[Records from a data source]
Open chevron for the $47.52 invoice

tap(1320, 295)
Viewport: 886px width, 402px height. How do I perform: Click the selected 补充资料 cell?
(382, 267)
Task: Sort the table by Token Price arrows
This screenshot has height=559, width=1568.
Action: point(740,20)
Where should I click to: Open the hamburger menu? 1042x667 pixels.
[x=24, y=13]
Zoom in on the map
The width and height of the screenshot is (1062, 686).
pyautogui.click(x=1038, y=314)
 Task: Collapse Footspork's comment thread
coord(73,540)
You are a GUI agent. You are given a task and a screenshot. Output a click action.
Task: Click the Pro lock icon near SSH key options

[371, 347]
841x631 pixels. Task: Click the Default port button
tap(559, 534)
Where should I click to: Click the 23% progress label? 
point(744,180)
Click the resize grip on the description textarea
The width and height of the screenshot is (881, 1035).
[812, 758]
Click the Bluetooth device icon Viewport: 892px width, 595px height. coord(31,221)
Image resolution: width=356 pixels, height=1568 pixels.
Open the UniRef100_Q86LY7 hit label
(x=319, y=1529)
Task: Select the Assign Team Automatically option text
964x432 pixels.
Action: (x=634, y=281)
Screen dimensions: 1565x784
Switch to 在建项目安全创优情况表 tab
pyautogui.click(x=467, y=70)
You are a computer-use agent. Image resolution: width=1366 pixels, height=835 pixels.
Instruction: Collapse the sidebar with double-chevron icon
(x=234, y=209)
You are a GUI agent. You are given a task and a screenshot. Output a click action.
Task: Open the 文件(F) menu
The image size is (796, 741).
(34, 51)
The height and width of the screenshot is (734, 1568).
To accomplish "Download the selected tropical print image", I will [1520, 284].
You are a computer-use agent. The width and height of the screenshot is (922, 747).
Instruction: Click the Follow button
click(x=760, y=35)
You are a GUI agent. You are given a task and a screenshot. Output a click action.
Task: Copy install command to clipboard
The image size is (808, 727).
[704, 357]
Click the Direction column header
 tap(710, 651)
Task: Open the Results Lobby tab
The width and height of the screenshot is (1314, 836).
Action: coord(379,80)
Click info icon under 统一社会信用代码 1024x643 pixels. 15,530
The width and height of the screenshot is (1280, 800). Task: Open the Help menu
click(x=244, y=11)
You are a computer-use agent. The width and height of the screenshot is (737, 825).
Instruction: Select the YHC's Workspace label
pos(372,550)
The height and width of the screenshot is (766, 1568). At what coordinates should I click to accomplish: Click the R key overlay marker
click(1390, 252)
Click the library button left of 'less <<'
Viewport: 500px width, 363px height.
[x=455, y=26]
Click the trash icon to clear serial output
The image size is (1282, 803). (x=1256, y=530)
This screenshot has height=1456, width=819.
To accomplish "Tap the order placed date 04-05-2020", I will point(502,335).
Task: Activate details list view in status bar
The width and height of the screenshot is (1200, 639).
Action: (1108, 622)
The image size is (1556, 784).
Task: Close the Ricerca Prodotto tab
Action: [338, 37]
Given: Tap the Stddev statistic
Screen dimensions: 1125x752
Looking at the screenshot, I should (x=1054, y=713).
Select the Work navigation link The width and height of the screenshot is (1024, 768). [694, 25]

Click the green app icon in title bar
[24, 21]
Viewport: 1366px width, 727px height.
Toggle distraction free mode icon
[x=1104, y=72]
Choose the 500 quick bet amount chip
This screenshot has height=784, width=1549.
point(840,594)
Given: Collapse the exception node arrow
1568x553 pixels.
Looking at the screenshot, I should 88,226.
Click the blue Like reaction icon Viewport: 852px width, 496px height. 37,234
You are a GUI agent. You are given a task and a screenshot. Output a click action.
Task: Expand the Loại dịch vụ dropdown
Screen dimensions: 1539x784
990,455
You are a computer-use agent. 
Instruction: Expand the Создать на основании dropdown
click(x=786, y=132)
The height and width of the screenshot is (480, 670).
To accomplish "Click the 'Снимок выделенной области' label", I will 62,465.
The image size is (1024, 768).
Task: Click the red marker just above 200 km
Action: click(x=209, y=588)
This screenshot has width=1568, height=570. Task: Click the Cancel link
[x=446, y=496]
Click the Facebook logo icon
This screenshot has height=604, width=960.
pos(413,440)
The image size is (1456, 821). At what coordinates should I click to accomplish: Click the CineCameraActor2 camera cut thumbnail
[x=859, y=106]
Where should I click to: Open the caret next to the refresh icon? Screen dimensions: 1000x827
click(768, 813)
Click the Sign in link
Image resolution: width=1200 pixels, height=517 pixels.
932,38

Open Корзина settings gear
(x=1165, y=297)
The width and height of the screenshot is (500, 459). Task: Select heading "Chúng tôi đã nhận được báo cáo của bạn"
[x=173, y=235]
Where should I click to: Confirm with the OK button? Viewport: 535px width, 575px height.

Work to be completed: Output exactly the lines from the one containing "The image size is (1456, 821)." through the last line of the records, both included. Output nothing else.

Task answer:
The image size is (1456, 821). At what coordinates should I click to accomplish: Click the CineCameraActor2 camera cut thumbnail
[x=859, y=106]
Where should I click to: Open the caret next to the refresh icon? Screen dimensions: 1000x827
click(768, 813)
Click the Sign in link
Image resolution: width=1200 pixels, height=517 pixels.
932,38

Open Корзина settings gear
(x=1165, y=297)
The width and height of the screenshot is (500, 459). Task: Select heading "Chúng tôi đã nhận được báo cáo của bạn"
[x=173, y=235]
Where should I click to: Confirm with the OK button? Viewport: 535px width, 575px height.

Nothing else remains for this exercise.